(Collected data)

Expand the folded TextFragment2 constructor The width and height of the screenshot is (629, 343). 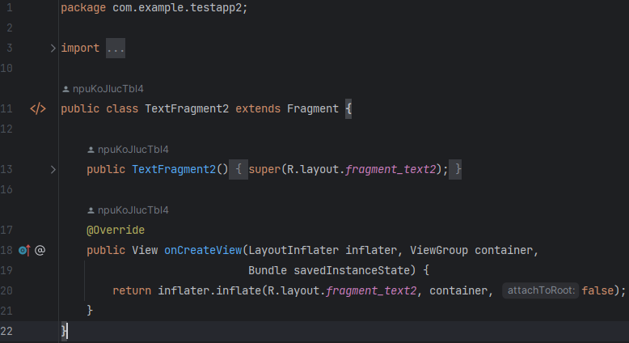[x=53, y=169]
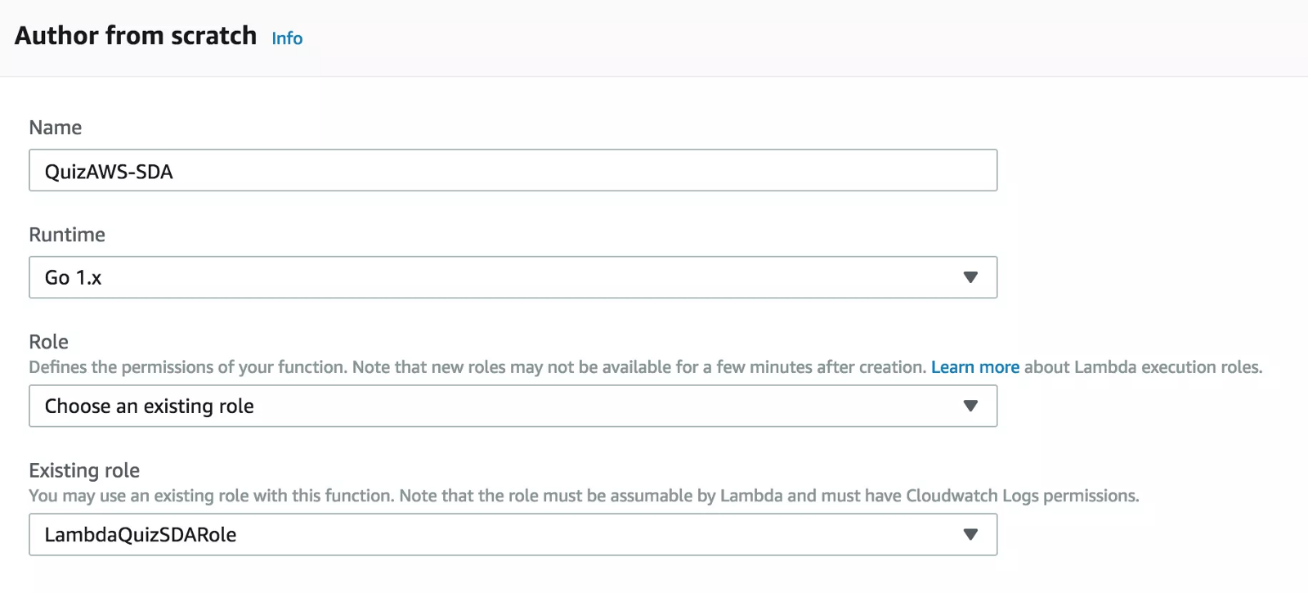This screenshot has height=593, width=1308.
Task: Click the Role field label
Action: [49, 342]
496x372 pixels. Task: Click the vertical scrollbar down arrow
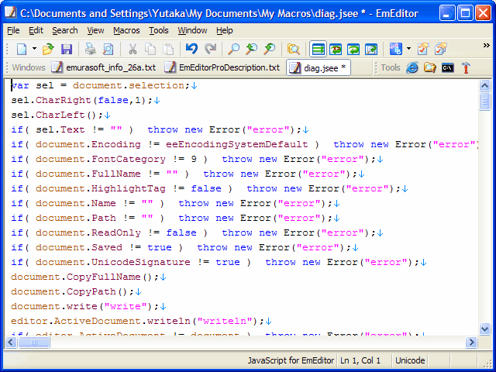485,329
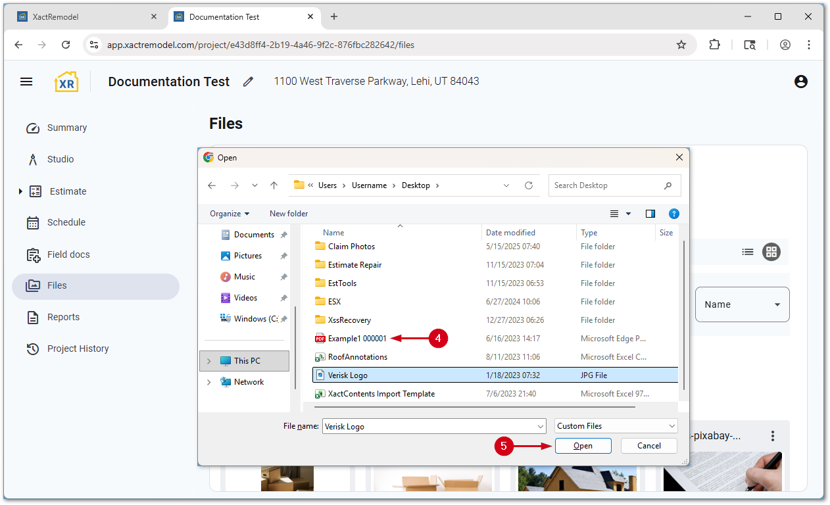Image resolution: width=830 pixels, height=505 pixels.
Task: Open the Name sort dropdown
Action: (x=742, y=304)
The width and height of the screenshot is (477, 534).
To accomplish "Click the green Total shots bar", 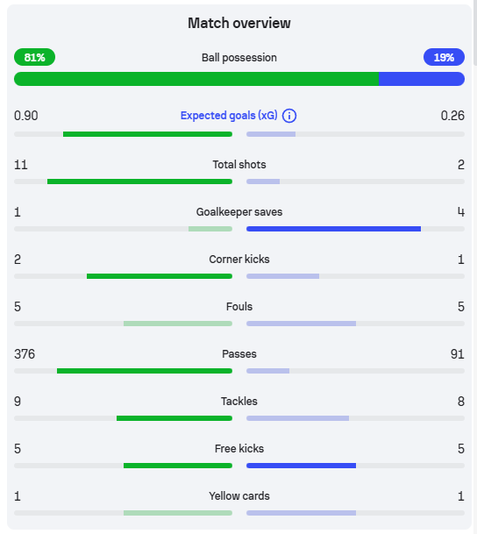I will 139,182.
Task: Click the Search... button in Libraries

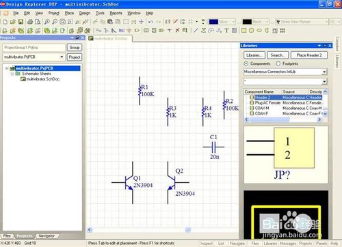Action: tap(278, 55)
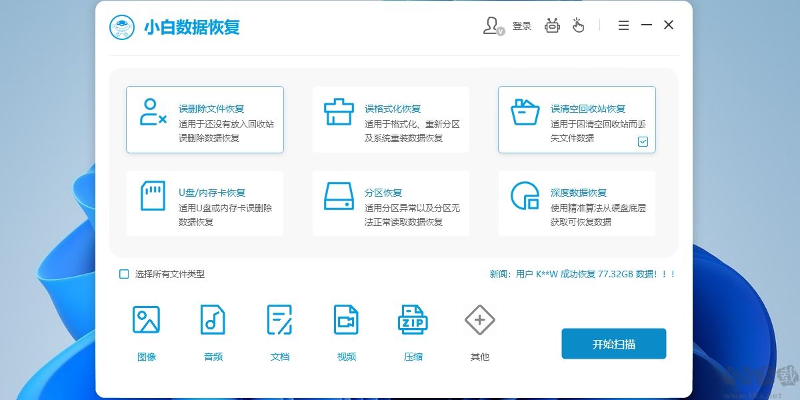The image size is (800, 400).
Task: Click the 登录 login link
Action: tap(522, 25)
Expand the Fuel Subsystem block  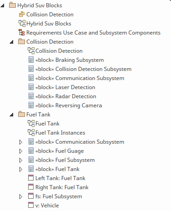tap(21, 160)
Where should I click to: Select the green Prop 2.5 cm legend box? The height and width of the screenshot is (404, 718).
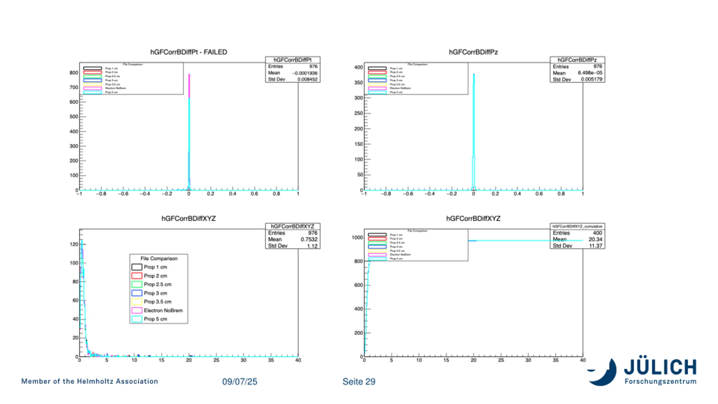[137, 284]
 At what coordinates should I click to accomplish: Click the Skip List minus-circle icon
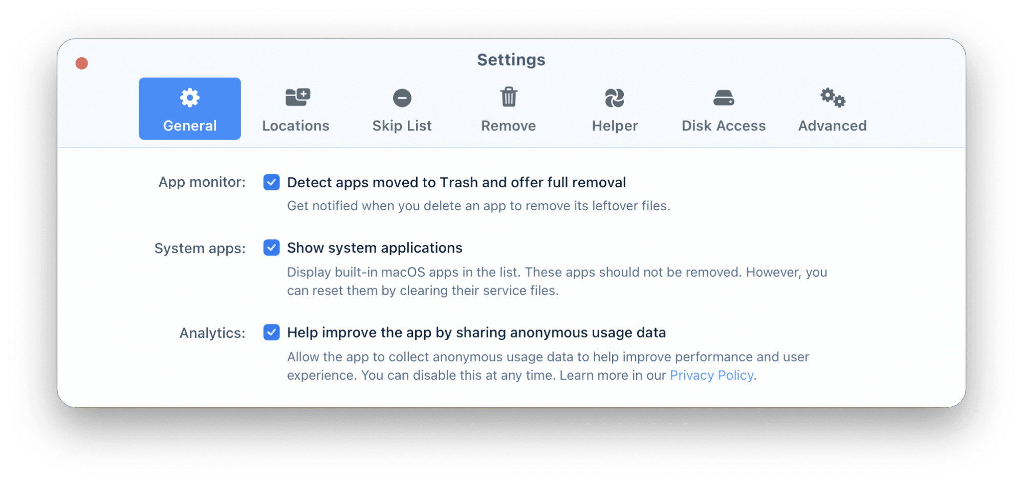pos(402,98)
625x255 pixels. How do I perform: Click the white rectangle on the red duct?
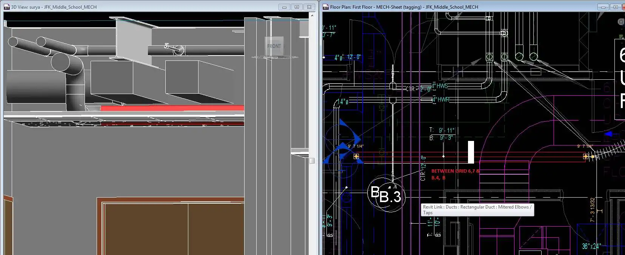(x=471, y=152)
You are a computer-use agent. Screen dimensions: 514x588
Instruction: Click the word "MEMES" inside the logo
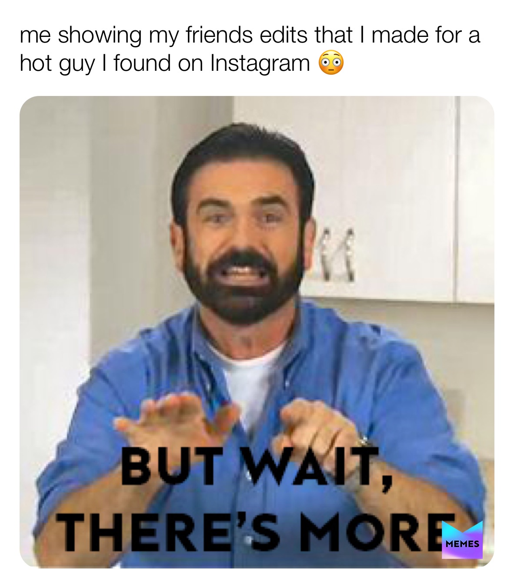point(462,544)
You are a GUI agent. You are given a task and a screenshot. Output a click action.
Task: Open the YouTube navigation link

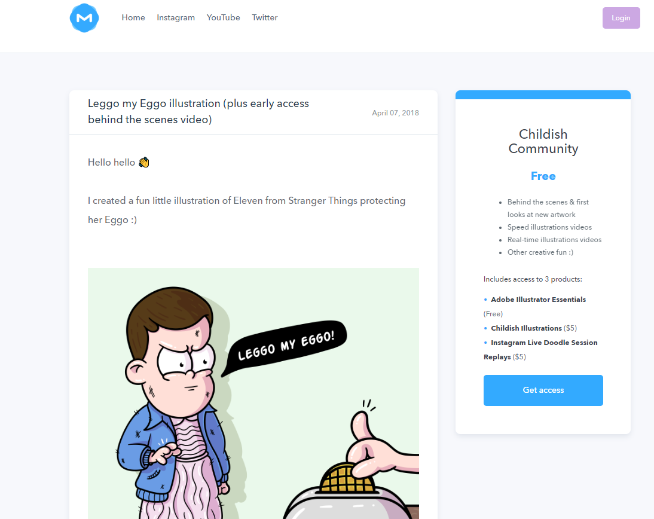pos(223,17)
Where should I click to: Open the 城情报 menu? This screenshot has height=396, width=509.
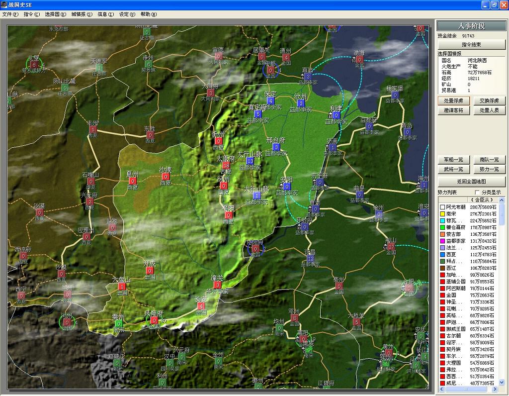point(82,14)
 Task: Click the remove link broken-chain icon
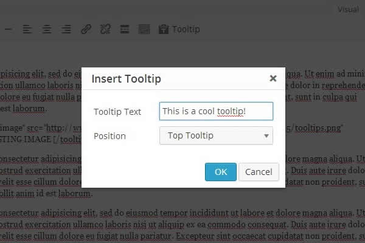pos(105,29)
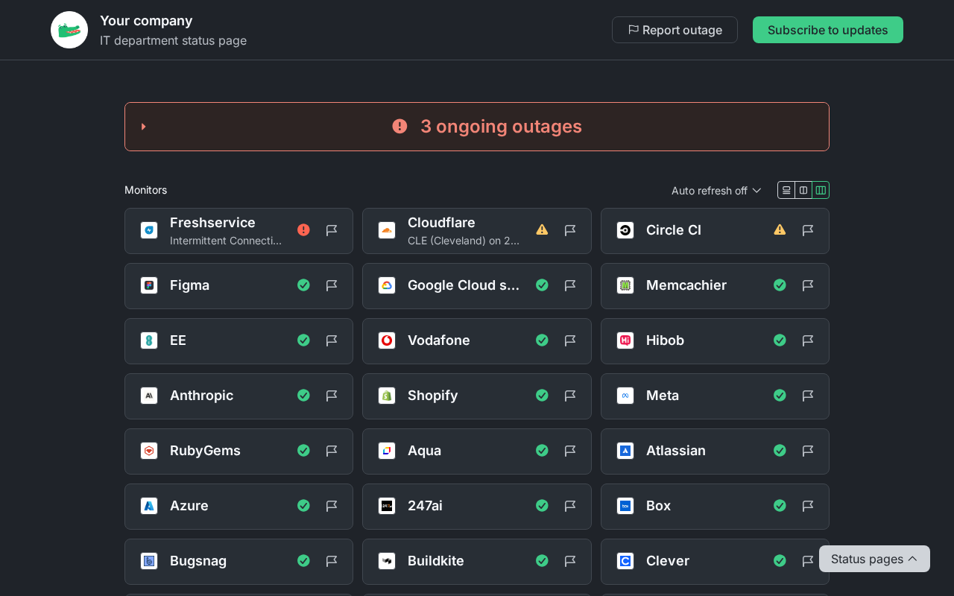Image resolution: width=954 pixels, height=596 pixels.
Task: Select the three-column layout view
Action: click(821, 190)
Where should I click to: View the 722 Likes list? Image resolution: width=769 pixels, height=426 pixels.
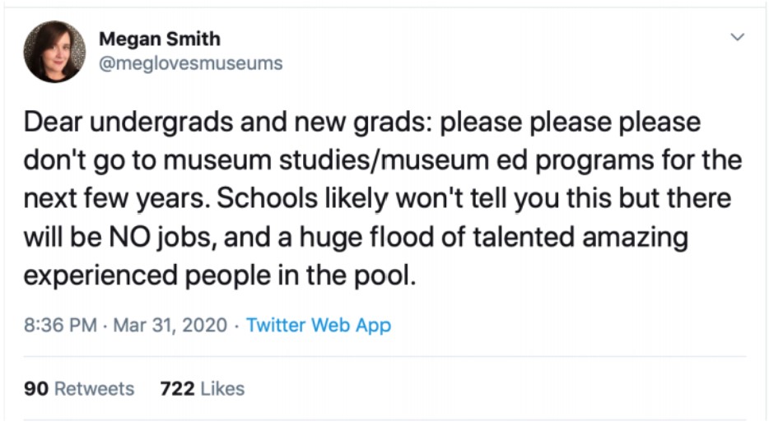[202, 388]
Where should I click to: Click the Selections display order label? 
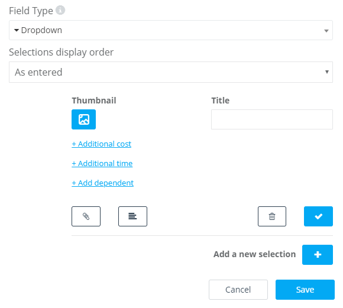62,52
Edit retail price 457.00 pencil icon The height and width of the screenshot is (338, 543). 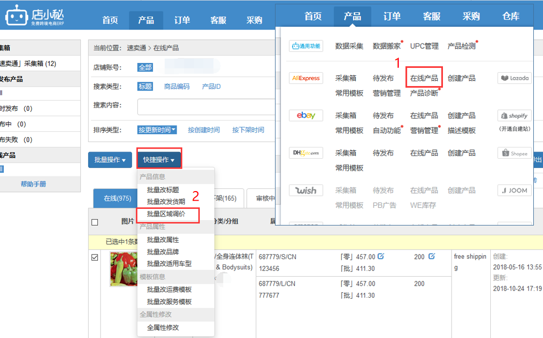coord(381,257)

_AIM OF THE EXERCISE_
Reproduce each line of the data containing the word "agent".

_ANSWER AREA_
You are a computer-use agent. Screen dimensions: 514x588
You are a GUI agent. You are given a task and a screenshot. Output a click action.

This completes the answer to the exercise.